Greenback is back and its bad, the dollar has been strengthening against majors since the start of this new week, despite the fact that Us markets are out today and housing data from the economy is to prove the market is still at its 16 year low; the dollar is gaining as some see the extensive easing by the feds could in no time be eluded into repetitive tightening as the economy detours recession and responds to provided easing and induced fiscal plan.

Acquiring losses comes ahead for the dollar as majors lack enough momentum to breach technical levels in a fundamental free day today. The euro failed to attempt 1.4690 and comments from the Bank of France governor expecting EU growth to slow this year; the euro against the dollar declined from that strong resistance and now testing the strong support if it will withhold the current 1.46s trading range which is the 1.4620s.

The royal pound on the other hand discarded figures reflecting the bounce in properties prices to concentrate on rising inventories and time of sale; while Northern Rock's nationalization now announced investors fear further tightening that might continue to curb expansion and further dampen growth prospects. Sterling couldn't successfully breach 1.9630s to trade lower against the dollar through the course of the European session to reach as low as 1.9474.

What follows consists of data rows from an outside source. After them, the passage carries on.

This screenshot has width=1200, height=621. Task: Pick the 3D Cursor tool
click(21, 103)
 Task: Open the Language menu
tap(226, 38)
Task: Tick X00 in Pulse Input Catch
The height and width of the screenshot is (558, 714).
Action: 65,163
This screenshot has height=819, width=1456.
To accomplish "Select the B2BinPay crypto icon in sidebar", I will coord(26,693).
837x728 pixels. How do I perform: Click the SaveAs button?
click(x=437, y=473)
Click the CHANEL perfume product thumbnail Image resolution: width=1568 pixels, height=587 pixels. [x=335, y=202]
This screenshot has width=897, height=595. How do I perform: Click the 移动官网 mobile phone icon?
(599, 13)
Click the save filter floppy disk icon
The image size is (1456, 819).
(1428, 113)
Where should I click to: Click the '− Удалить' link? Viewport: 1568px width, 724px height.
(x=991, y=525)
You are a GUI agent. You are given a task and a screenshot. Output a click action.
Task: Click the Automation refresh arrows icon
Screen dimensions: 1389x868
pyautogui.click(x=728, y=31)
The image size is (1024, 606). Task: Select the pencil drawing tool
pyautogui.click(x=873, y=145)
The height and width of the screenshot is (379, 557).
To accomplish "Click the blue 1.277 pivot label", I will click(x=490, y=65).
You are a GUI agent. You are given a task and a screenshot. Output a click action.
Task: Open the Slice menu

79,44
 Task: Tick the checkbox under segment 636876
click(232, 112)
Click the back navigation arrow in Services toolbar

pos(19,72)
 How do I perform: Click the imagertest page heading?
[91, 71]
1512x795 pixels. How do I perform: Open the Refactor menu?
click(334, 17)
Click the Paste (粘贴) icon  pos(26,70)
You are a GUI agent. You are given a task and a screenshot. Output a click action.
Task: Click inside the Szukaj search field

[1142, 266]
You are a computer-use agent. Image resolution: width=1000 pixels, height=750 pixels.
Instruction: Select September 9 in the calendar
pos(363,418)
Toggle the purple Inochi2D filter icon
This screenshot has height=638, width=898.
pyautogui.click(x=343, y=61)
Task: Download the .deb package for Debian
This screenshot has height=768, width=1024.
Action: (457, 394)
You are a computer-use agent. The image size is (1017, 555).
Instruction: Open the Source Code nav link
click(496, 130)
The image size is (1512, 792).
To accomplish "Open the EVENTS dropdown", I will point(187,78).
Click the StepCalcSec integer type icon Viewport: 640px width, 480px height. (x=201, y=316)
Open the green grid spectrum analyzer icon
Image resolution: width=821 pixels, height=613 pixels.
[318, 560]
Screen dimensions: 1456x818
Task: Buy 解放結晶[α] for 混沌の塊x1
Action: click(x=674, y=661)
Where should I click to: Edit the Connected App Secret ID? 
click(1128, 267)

The yen on the other hand is also going with the dollar strength trend as the 107.80s was a strong demand level which helped the dollar to leap to the upside to as high as 108.31; the cross currencies were rather stable today with the euro trading sideways against the yen, yet maintains its upside advantage setting that high at 158.54 which it could not penetrate, unlike the pound which is rather trading tightly with downside headings setting as low as 110.54 until the hour of this report.